=== DESCRIPTION OF THE TASK ===
The first line of the entries through the line bearing "Filter the Tienda": copy these lines exactly and return nothing else.

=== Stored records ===
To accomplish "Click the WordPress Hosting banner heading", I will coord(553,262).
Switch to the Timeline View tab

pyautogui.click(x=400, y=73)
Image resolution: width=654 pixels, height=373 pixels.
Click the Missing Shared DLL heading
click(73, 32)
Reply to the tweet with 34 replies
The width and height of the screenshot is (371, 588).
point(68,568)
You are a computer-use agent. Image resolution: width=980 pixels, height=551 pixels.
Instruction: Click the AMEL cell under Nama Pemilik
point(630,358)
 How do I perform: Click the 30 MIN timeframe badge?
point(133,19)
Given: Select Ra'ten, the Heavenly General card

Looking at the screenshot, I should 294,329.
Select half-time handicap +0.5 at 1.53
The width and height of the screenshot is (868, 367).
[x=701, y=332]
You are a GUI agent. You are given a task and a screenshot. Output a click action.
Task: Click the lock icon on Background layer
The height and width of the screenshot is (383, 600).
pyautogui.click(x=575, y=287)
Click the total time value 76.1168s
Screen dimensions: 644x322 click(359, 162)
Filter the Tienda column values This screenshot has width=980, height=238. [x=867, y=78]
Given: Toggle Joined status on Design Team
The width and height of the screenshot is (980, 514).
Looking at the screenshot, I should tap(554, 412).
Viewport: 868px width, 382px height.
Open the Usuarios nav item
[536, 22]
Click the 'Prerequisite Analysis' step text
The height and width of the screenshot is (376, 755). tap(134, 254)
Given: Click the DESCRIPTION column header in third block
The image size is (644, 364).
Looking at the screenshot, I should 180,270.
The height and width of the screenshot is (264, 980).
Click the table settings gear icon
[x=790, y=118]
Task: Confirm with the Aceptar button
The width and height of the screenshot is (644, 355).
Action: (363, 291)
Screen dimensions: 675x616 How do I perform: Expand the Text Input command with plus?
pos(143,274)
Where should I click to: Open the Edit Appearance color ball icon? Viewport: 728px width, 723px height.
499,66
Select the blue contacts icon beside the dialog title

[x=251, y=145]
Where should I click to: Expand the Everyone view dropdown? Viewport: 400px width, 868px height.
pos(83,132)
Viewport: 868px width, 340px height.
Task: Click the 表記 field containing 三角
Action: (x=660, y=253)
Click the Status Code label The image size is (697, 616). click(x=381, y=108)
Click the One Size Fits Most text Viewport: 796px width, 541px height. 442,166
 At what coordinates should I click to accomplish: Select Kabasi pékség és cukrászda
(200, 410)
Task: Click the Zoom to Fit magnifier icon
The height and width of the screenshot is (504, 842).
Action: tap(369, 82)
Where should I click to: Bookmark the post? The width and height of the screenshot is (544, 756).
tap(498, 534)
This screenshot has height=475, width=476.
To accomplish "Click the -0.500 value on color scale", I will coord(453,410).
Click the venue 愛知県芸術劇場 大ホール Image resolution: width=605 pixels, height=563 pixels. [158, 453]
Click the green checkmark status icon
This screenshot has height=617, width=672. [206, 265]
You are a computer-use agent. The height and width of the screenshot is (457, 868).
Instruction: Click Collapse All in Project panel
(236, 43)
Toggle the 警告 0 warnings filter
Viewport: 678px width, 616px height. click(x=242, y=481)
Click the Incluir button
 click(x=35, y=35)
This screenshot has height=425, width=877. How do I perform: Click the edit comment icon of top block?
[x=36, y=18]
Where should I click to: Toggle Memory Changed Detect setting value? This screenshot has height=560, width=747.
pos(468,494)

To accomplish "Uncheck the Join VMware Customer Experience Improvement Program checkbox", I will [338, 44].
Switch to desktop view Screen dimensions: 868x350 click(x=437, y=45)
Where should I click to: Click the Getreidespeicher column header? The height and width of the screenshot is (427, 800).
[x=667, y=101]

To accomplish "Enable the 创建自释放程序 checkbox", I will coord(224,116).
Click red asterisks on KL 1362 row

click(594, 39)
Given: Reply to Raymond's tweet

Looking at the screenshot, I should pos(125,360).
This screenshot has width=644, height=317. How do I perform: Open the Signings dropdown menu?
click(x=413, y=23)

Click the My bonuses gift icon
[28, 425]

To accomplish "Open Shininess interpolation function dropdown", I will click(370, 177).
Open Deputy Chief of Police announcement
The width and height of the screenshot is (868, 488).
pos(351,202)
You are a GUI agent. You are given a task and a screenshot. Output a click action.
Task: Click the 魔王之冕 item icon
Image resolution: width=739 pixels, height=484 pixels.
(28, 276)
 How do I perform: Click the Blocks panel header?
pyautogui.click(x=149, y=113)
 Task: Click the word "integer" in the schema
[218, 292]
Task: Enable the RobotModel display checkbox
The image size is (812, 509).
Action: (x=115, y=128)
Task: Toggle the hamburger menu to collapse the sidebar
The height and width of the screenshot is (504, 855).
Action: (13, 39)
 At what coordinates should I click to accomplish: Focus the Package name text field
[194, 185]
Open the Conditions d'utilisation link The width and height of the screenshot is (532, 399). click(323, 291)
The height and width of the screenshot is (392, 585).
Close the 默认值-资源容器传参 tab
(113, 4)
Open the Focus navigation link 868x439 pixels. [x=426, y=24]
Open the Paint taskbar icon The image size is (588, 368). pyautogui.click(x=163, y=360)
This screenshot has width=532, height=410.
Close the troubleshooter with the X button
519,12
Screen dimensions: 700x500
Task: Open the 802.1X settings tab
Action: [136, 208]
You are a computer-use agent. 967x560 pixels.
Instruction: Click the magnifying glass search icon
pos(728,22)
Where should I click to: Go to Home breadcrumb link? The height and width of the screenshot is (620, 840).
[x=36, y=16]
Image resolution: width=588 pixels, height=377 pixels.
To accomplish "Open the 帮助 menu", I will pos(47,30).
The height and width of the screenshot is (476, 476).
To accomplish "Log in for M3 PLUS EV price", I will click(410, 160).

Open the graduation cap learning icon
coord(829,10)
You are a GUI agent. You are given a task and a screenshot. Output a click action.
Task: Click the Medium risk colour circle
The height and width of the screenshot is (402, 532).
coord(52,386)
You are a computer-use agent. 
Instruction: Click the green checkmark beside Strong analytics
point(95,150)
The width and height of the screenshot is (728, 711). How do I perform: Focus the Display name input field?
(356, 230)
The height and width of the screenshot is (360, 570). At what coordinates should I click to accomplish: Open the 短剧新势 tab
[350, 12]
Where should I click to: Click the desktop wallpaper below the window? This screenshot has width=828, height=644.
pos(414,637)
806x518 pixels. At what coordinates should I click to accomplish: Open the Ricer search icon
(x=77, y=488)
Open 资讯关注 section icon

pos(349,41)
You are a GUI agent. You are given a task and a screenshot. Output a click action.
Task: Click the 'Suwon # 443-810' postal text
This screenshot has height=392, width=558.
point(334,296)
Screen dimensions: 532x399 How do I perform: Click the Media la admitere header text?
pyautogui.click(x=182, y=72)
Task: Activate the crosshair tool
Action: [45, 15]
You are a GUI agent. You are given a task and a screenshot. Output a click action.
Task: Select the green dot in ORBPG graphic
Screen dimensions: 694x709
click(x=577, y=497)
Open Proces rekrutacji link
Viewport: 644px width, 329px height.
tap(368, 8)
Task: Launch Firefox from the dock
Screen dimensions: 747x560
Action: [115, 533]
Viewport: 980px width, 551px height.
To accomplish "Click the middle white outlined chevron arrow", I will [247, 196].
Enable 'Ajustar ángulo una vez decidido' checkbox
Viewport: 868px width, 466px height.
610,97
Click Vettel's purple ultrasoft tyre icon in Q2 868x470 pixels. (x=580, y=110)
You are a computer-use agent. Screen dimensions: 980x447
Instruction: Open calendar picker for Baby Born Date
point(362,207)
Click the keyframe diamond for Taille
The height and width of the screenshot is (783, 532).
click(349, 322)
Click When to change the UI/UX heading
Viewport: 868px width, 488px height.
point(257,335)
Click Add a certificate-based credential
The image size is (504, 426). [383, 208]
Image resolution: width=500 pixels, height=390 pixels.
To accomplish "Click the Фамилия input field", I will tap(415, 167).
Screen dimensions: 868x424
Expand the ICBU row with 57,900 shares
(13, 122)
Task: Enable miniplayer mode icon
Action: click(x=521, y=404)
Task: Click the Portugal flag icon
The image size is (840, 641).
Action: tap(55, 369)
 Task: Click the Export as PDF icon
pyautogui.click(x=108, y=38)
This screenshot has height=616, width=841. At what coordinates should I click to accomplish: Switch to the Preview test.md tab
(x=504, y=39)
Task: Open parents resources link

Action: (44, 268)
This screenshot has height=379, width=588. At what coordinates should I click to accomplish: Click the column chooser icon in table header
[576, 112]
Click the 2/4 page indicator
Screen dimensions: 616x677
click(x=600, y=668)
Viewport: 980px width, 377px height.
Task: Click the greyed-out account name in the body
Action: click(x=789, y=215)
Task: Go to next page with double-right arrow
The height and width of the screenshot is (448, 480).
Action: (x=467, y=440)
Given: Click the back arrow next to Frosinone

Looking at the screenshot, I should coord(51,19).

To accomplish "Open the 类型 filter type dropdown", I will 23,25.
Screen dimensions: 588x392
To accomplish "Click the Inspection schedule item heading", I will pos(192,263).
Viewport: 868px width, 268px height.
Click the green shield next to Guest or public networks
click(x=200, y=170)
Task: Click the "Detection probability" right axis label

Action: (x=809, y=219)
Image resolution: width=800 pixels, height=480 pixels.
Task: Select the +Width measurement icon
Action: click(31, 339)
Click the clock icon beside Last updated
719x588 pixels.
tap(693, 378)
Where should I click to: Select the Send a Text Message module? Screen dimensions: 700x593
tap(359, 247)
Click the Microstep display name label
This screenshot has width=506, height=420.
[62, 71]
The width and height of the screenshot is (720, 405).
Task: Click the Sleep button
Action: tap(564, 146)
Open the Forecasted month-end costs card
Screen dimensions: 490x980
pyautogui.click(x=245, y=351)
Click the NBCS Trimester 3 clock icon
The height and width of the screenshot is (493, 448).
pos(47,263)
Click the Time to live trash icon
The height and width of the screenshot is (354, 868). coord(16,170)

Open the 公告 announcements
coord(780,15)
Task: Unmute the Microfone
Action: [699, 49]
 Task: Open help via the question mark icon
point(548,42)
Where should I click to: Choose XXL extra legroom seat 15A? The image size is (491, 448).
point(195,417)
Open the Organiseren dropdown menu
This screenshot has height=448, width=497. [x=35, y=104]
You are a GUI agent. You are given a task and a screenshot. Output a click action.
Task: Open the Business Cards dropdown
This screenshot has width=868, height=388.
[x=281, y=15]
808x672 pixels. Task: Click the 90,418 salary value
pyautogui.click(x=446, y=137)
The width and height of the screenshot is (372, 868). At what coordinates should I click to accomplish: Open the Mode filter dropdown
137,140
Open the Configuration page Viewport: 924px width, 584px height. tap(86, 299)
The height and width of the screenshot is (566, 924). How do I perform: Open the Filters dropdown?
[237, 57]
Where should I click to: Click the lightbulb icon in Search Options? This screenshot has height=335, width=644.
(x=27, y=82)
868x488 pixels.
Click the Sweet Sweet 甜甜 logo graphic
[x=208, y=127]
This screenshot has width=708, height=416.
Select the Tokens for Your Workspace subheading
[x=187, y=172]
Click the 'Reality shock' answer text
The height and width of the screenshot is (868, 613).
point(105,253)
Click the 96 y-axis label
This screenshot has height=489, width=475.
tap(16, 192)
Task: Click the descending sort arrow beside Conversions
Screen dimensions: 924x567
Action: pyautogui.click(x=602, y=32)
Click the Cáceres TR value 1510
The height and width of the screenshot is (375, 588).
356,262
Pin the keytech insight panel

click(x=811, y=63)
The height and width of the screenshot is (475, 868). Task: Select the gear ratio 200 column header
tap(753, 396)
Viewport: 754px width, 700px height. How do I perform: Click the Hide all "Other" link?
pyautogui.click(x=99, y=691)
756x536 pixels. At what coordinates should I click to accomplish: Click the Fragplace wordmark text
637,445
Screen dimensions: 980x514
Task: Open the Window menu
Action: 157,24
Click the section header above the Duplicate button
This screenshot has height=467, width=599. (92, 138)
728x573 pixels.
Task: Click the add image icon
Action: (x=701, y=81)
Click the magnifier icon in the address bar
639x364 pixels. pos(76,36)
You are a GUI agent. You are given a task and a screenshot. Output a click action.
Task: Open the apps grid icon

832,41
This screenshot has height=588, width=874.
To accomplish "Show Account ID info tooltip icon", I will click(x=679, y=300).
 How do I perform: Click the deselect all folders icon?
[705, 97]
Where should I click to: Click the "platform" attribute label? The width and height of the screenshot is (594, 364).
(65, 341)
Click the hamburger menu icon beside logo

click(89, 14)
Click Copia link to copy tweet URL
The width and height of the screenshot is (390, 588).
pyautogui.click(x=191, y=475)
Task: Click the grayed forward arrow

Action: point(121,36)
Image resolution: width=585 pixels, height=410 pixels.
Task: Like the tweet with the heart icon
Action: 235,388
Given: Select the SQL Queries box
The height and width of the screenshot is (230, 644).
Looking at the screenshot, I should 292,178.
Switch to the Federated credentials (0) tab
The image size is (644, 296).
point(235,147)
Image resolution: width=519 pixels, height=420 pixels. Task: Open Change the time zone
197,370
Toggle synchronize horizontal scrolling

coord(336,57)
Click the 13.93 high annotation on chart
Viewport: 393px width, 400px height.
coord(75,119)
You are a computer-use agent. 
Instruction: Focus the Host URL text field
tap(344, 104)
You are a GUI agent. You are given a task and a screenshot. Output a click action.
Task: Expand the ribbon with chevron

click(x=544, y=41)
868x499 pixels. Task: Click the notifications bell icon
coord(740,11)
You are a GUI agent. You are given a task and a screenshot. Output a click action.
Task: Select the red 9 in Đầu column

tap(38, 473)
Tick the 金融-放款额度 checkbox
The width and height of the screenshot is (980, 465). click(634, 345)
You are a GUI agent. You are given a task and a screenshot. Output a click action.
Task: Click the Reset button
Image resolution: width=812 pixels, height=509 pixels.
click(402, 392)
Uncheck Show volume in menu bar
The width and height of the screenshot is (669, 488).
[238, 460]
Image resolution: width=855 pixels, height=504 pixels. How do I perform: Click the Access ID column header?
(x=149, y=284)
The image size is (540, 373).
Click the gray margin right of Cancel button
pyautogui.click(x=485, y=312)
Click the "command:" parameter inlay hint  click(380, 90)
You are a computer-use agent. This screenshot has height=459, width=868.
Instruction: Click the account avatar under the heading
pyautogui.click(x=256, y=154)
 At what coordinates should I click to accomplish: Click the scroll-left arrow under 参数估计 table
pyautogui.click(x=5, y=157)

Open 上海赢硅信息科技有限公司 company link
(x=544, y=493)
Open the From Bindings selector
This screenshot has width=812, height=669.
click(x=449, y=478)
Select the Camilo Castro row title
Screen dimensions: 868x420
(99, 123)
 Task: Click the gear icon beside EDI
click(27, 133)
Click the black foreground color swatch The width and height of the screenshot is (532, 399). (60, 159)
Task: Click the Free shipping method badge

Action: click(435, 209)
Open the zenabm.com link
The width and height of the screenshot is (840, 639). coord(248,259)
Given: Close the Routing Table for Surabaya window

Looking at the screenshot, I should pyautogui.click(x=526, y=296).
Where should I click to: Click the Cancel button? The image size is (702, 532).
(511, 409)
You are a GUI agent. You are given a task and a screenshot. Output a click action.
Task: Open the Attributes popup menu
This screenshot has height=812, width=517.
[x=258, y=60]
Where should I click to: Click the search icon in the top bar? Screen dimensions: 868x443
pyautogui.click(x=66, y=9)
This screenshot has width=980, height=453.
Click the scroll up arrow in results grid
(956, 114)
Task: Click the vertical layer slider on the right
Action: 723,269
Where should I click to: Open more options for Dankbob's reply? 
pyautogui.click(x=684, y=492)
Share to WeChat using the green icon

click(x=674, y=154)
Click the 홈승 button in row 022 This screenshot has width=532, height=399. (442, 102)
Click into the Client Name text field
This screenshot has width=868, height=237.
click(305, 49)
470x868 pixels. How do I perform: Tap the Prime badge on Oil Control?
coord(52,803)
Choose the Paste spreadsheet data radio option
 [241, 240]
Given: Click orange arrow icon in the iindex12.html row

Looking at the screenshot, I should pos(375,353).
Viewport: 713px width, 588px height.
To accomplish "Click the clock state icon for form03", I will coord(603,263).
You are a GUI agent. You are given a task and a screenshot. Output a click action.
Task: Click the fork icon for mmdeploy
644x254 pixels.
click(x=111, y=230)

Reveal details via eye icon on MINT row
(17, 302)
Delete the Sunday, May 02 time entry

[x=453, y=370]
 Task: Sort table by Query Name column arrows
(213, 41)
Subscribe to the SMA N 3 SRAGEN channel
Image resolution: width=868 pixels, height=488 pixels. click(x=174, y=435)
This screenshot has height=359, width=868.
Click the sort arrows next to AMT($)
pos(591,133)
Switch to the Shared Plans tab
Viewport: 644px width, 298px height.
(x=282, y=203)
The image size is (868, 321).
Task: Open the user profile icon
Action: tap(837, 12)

=== RESULT OF THE TASK ===
To accomplish "Click the WordPress Hosting banner heading", I will coord(553,262).
Switch to the Timeline View tab

pyautogui.click(x=400, y=73)
Image resolution: width=654 pixels, height=373 pixels.
Click the Missing Shared DLL heading
click(73, 32)
Reply to the tweet with 34 replies
The width and height of the screenshot is (371, 588).
point(68,568)
You are a computer-use agent. Image resolution: width=980 pixels, height=551 pixels.
Instruction: Click the AMEL cell under Nama Pemilik
point(630,358)
 How do I perform: Click the 30 MIN timeframe badge?
point(133,19)
Given: Select Ra'ten, the Heavenly General card

Looking at the screenshot, I should 294,329.
Select half-time handicap +0.5 at 1.53
The width and height of the screenshot is (868, 367).
[x=701, y=332]
You are a GUI agent. You are given a task and a screenshot. Output a click action.
Task: Click the lock icon on Background layer
The height and width of the screenshot is (383, 600).
pyautogui.click(x=575, y=287)
Click the total time value 76.1168s
Screen dimensions: 644x322 click(359, 162)
Filter the Tienda column values This screenshot has width=980, height=238. [x=867, y=78]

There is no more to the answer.